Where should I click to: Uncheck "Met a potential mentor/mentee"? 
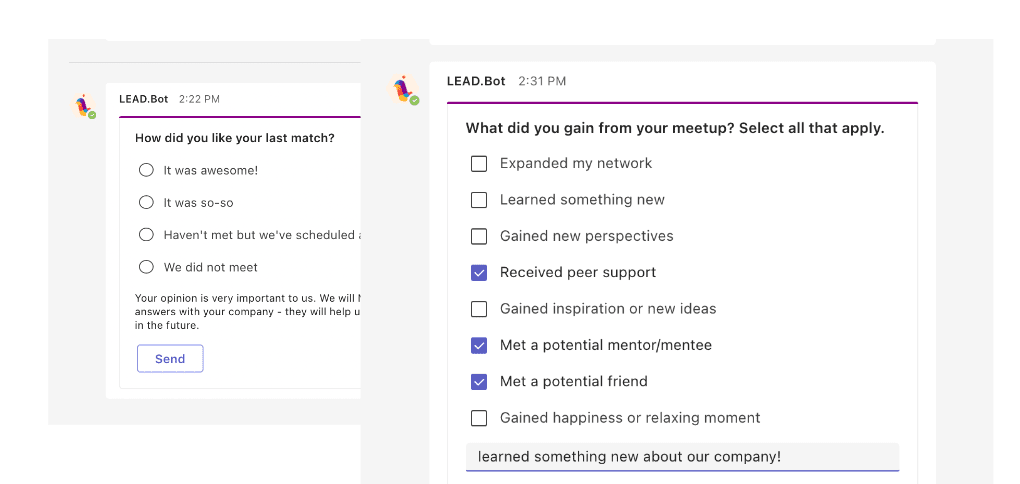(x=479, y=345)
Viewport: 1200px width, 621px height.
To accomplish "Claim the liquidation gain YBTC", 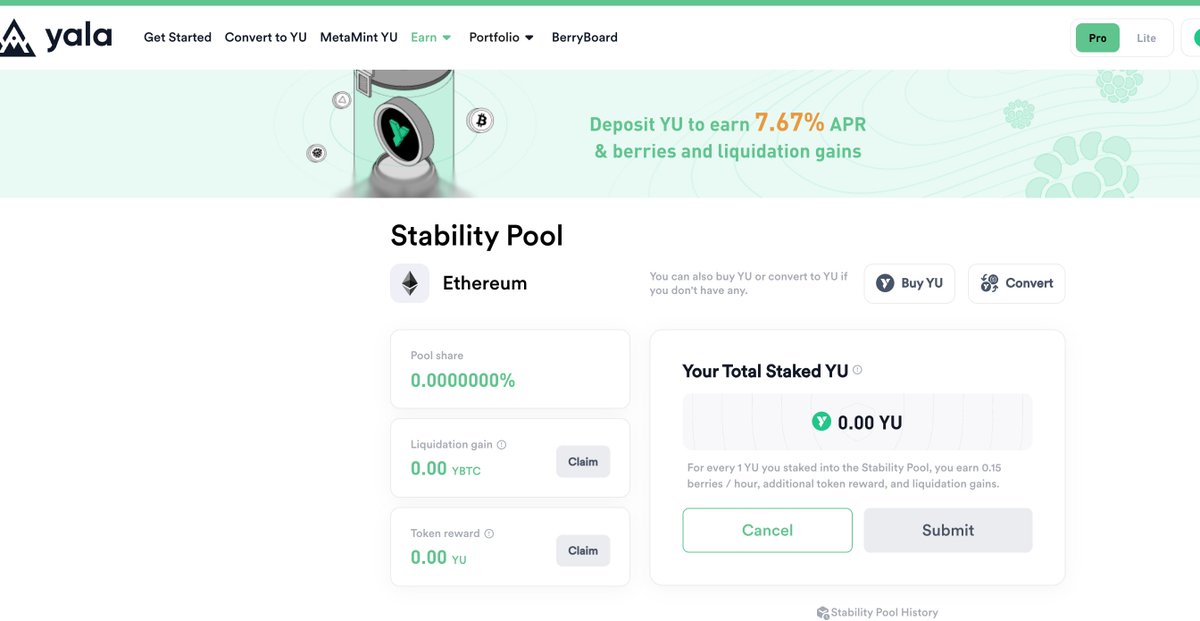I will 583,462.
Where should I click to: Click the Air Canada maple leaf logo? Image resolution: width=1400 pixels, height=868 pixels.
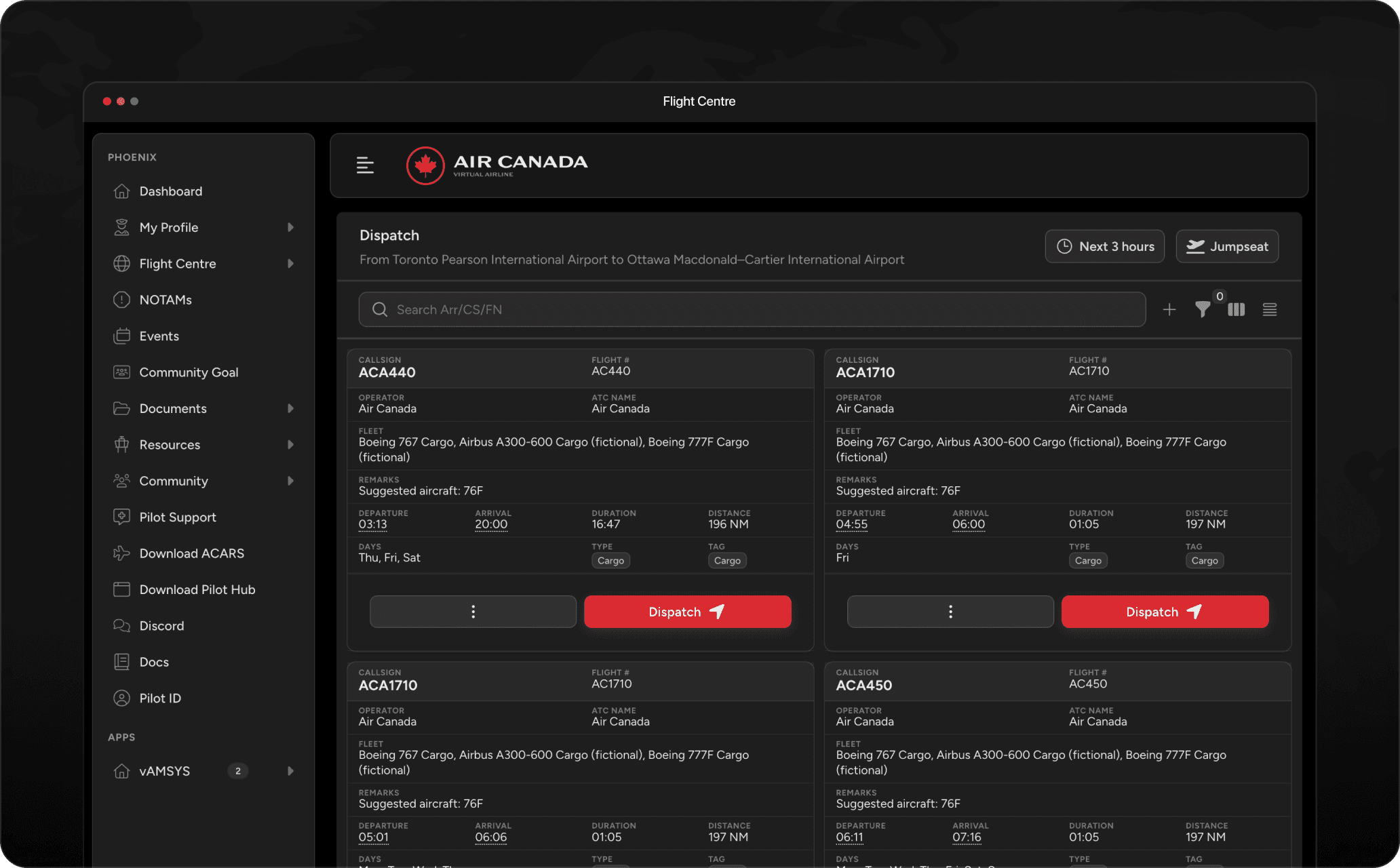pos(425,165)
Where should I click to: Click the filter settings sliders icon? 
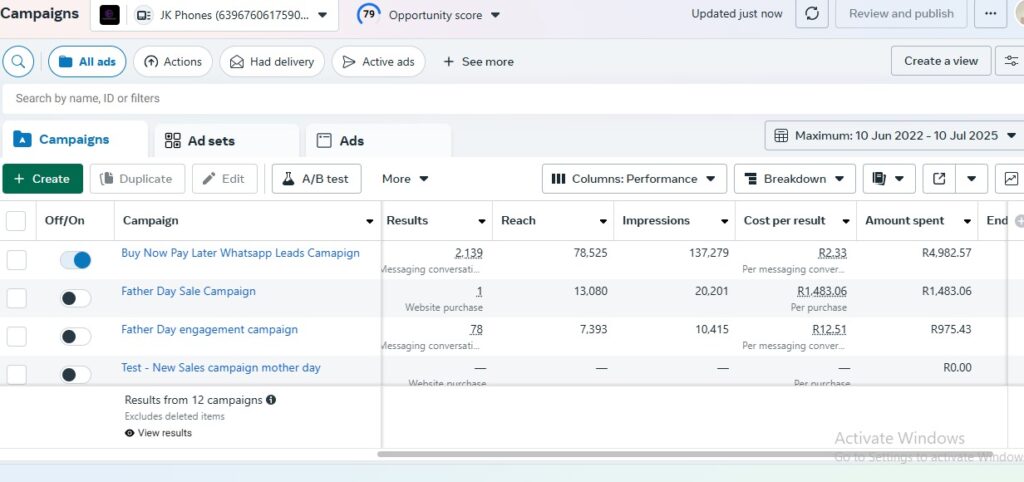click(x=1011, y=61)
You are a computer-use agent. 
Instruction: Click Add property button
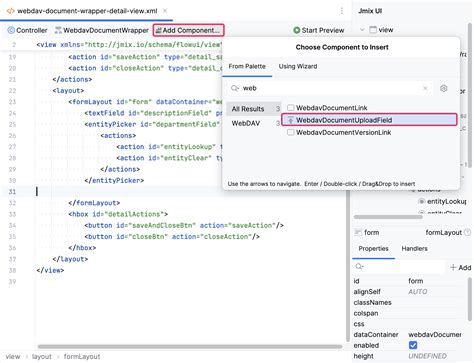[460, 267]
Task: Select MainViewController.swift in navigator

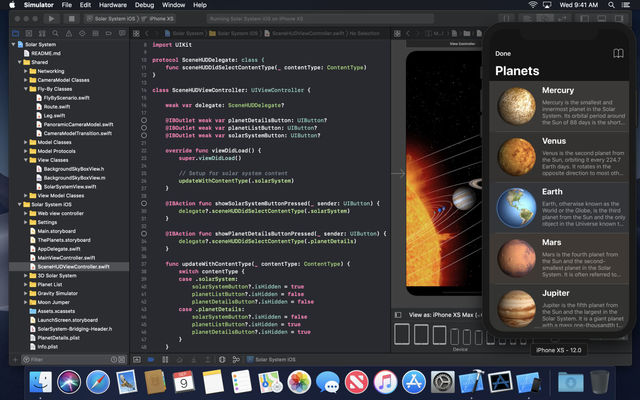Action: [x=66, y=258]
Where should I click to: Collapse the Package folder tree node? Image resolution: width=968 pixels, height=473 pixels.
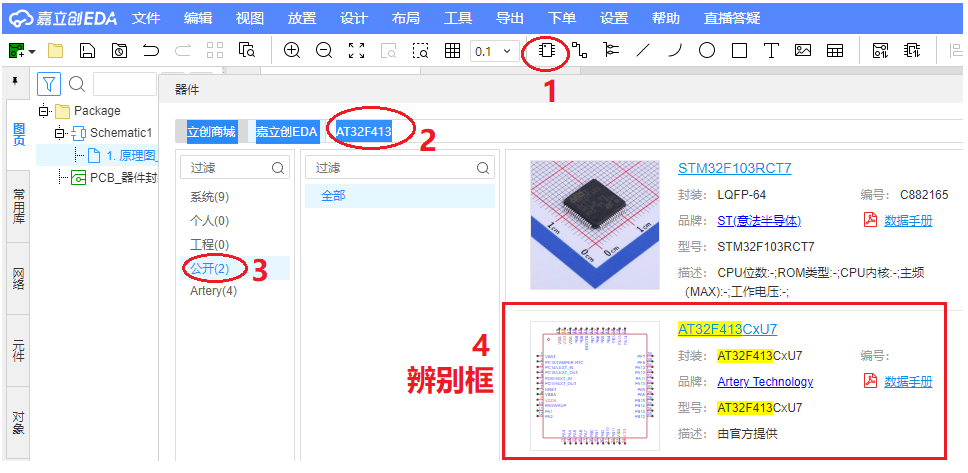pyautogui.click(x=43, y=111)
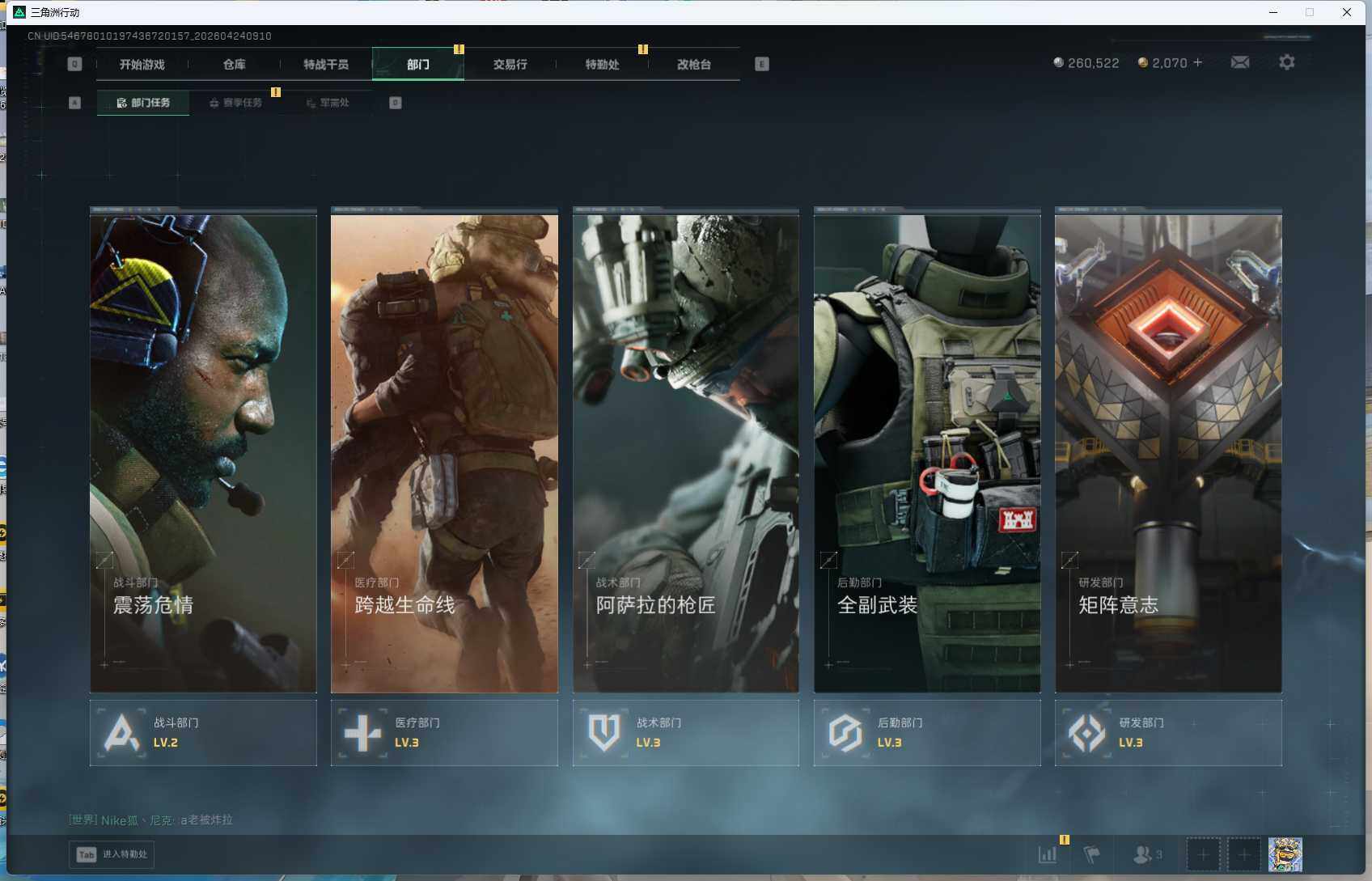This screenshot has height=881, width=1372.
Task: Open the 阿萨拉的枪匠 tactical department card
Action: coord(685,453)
--
▶ [Enunciado do exercício]: Informe quantas linhas dos dados contêm a palavra "Image", diferenciando maiúsculas de minúsculas. Responda apenas com o número.

▶ [Tarefa concluída]: 2